A Palestinian child plays amid the rubble of destroyed buildings at the Bureij refugee camp in Gaza, Palestine on January 2, 2025. (Photo: Eyad Baba/AFP via Getty Images)

The Knesset members are urging the Israeli military to destroy all sources of water, food, and energy—and to kill “anyone not flying a white flag of surrender.”

At least seven far-right members of the Knesset, Israel’s parliament, are calling on the country’s defense minister to order the total destruction of northern Gaza’s food, water, and energy sources—most of which have already been obliterated by 15 months of relentless attacks—and the killing of any Palestinian who isn’t clearly surrendering to the attackers.

In a letter to Israeli Defense Minister Israel Katz dated December 31, the lawmakers assert that the Israel Defense Forces’ (IDF) campaign to forcibly expel Palestinians from northern Gaza—which critics have called ethnic cleansing—”isn’t being done properly” and is not “achieving the war objectives as defined by the government, which is the dismantling of Hamas’ governing and military capabilities.”

According to a translation by international humanitarian law expert Itay Epshtain on Thursday, the letter calls on the IDF to:

  • Destroy all energy sources including fuel, solar systems, generators, and power lines;
  • Destroy all food sources including warehouses, water, and water pumps; and
  • Lay siege and remotely kill everyone not flying a white flag of surrender.
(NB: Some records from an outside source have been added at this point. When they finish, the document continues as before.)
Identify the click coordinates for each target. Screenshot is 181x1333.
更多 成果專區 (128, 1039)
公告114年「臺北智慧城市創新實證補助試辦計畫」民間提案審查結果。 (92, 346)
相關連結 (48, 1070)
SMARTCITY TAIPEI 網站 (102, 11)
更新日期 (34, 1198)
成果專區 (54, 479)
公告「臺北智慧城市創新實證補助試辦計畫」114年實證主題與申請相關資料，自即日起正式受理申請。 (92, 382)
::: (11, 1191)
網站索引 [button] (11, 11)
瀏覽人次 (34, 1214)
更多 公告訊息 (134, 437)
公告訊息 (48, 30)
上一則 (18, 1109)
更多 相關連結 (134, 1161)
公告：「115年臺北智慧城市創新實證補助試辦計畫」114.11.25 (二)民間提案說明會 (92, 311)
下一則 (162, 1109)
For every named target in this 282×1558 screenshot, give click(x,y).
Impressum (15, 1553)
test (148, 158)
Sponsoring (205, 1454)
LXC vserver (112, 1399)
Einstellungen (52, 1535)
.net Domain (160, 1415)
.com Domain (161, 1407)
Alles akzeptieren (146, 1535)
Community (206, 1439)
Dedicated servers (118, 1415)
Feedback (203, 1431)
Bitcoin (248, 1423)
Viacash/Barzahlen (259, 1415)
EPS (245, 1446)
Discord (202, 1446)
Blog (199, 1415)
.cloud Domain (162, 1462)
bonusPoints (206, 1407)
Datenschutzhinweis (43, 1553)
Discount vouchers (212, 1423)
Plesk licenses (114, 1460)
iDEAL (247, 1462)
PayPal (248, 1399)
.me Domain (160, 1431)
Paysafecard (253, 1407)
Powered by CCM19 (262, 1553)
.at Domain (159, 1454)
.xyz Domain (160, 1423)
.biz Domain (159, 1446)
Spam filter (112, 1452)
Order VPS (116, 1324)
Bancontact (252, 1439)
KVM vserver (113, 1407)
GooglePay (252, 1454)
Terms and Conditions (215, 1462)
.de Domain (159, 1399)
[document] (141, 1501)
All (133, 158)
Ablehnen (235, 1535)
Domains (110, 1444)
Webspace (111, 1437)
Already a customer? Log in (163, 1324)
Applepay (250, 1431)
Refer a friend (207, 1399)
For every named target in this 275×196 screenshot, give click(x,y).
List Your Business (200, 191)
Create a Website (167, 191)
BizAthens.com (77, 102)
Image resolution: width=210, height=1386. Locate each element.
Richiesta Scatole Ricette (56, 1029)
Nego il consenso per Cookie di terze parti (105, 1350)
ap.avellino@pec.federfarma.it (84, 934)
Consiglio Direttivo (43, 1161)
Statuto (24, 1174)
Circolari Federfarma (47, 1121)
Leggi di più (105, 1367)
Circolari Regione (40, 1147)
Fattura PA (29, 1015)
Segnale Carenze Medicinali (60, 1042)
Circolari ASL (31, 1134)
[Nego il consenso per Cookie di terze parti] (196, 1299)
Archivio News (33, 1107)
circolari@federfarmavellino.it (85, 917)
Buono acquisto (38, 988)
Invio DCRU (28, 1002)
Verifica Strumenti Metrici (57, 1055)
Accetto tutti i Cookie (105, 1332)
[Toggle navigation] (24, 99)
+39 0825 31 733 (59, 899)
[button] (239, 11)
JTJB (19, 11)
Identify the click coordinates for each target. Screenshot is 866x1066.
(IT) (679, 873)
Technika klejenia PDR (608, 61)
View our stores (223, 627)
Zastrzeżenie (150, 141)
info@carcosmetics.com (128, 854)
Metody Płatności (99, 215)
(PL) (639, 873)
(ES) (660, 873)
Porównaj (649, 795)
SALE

That last demand apparently includes men, women, and children. IDF troops would then “enter gradually for a complete cleansing of the enemy’s nests,” according to the letter.

Lawmakers who signed the letter and their party affiliations include: Avraham Bezalel (Shas), Amit Halevi (Likud), Limor Son Har-Melech (Jewish Power), Osher Shkalim (Likud), Zvi Sukkot and Ohad Tal (Religious Zionism), and Nissim Vaturi (Likud).

Vaturi, the deputy Knesset speaker, previously called for Gaza to be “wiped off the face of the Earth” and argued for Israel to “stop being humane” and “burn Gaza now,” because “there are no innocents there.”

Notably, the lawmakers’ letter does not mention anything about freeing the more than 60 hostages believed to be alive and imprisoned by Hamas and possibly other groups in Gaza.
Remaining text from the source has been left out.